**THE PROBLEM**
Take the data below and filter it for lines containing the word "agent"; show each line found.

**PROVIDED ENTRIES**
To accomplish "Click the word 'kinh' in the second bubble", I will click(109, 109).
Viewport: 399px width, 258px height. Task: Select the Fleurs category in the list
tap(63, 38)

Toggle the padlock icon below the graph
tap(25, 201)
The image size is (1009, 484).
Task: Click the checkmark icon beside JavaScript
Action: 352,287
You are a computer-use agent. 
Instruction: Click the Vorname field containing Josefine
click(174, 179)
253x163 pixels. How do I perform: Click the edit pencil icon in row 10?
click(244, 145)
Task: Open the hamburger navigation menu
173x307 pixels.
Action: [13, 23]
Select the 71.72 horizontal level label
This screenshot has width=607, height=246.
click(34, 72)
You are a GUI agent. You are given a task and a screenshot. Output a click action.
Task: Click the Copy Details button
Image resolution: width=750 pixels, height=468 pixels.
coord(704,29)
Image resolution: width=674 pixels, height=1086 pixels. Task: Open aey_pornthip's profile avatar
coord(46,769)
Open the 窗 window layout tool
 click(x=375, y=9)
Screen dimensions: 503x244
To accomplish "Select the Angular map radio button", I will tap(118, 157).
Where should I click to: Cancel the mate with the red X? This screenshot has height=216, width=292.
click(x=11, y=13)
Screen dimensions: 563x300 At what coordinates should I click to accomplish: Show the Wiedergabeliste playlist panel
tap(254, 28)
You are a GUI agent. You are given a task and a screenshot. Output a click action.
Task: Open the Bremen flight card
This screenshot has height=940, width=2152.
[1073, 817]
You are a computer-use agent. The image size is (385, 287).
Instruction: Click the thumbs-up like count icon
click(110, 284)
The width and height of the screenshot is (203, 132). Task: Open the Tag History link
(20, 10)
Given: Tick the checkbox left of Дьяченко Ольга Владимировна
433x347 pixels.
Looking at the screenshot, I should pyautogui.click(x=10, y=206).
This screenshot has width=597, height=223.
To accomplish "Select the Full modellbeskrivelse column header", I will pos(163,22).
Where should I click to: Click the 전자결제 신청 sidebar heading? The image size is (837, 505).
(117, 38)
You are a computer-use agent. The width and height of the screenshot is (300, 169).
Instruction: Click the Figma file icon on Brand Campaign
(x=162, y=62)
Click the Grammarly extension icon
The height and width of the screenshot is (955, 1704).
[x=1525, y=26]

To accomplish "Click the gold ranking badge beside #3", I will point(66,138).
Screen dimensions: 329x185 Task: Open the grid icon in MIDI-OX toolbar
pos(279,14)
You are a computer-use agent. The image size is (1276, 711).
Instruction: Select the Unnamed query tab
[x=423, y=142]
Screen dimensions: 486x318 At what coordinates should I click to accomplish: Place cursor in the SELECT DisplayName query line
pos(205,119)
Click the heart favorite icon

**SOLVED EXERCISE**
You are a computer-use agent. 
You are a GUI agent. You are given a task and a screenshot. Output a click action.
You are a GUI agent. You are given a task and a screenshot. Output a click action.
You are a computer-use agent. The image size is (385, 287).
You are a computer-use agent. The width and height of the screenshot is (300, 169).
You are a computer-use agent. The image size is (1276, 711).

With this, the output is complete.